In a recent article from Legal IT Insider, Caroline Hill wrote about how “63% of all legal contracts are gender-biased” based on a report from Genie AI. We wanted to dive deeper into that topic, so we asked Caroline and Alex Denne, Genie AI’s Growth Marketing Lead, to come on at talk with us.
Genie AI is an Open-Source product with some 1,500 legal templates available in the UK currently and is looking to expand into the US in 2023. Alex Denne mentions that in the evaluation of these templates, and in discussions he was having in the industry, there was talk of gender-bias in contracts, but that there was no baseline to measure whether the industry was improving or regressing in its bias. Therefore, Genie AI took it upon itself to evaluate the contracts it had for bias terms and phrases. It was this evaluation that found that nearly 2/3rds of contracts had gender-biased terms in them.

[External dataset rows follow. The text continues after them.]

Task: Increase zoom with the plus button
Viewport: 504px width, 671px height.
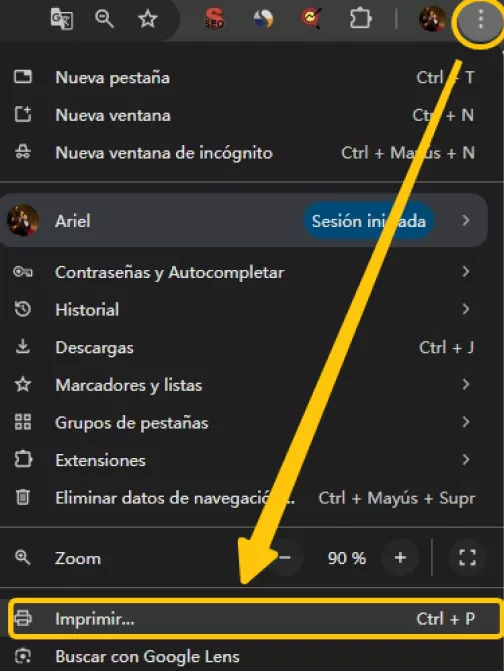Action: [400, 558]
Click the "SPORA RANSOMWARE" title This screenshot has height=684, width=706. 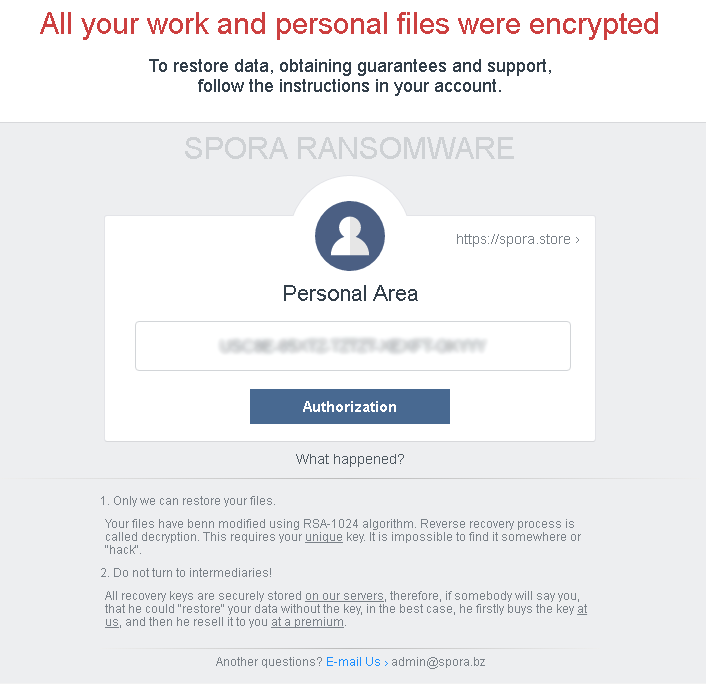(x=349, y=149)
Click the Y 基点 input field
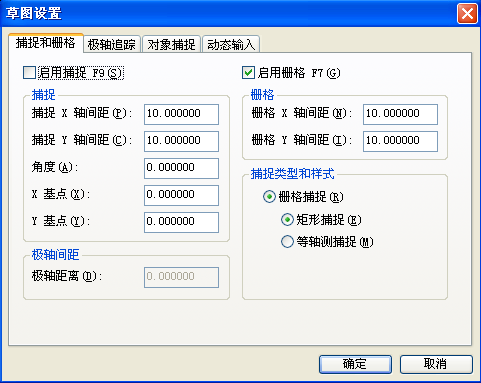Screen dimensions: 481x383 tap(181, 222)
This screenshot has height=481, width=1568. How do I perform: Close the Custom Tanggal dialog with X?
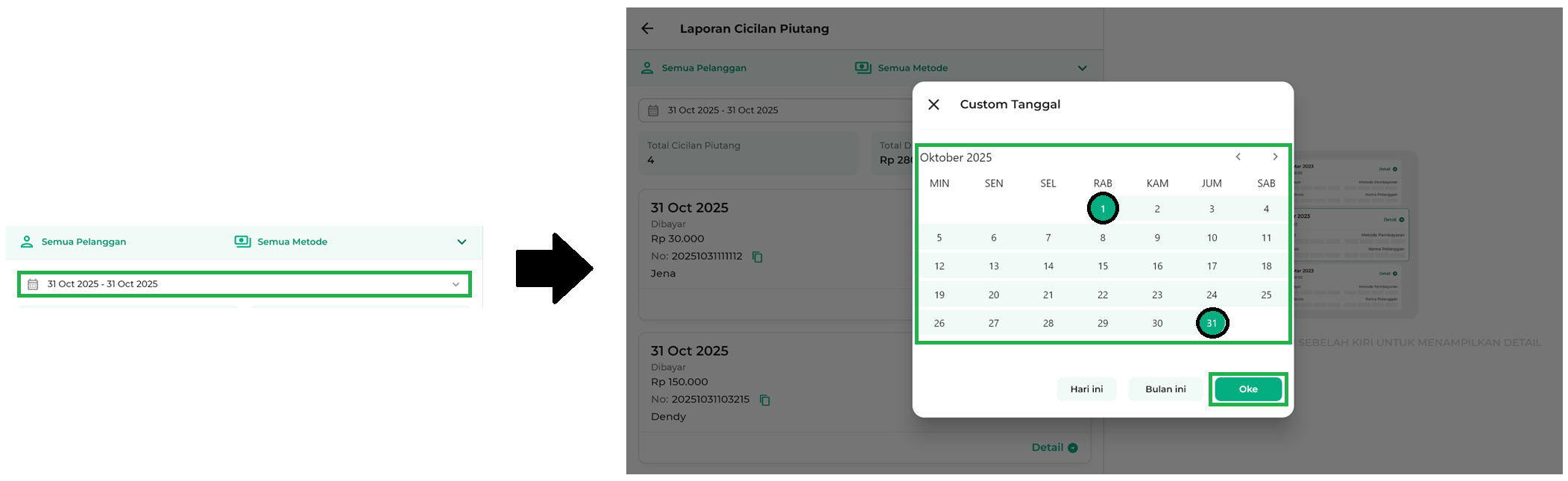click(x=933, y=104)
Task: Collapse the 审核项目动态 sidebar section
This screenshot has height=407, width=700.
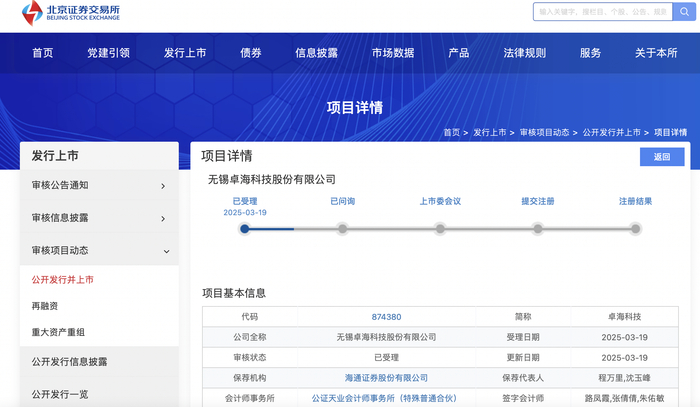Action: (x=98, y=251)
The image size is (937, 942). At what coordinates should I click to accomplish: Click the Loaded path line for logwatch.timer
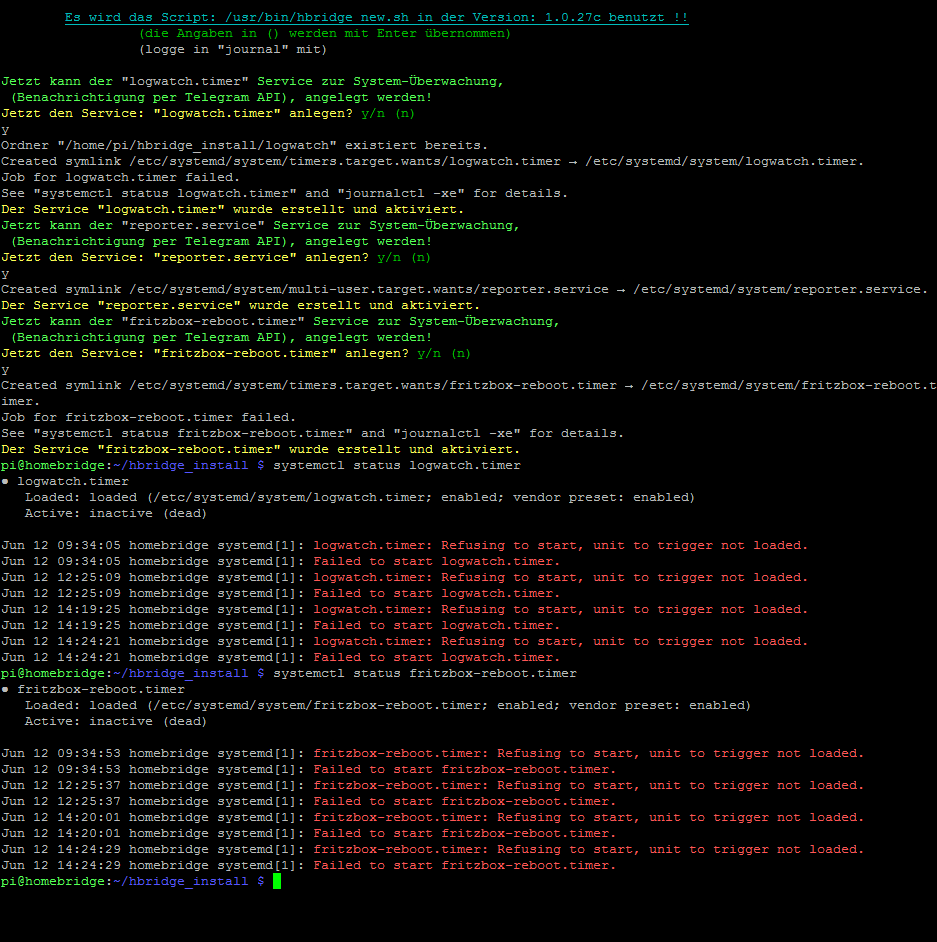[x=360, y=497]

Caroline Hill shares her experiences in the Legal Tech industry to note that the number of CIOs in the UK who are women is actually going down instead of up, and that she’s noticed that even in simple things like job descriptions, gender-biased terms have a cumulative effect. Jobs which pull from STEM graduates still used gender-biased terms and according to Hill, phrases like “we are looking for a strong” or “aggressive” or “go getter” tend to have a direct effect on whether women apply for these positions or not.
Alex Denne points out that the UK government is requiring gender-neutral language in all contracts they approve. Both Denne and Hill agree that in order for law firms to adjust their own contract language to use more gender-neutral terms, clients have a direct impact on how seriously they take that mission. If it is part of the culture of the client to reduce gender-bias, then perhaps that should be part of the outside counsel guidelines for the firms they use.
Legal Value Network Crystal Ball Question:
This week, Erik Perez, Central Legal Operations Officer at Shell USA, Inc., answers our Crystal Ball Question by focusing on the long-term needs of legal operations to both stay on task, hire and retain excellent talent, and use the right people for the right tasks.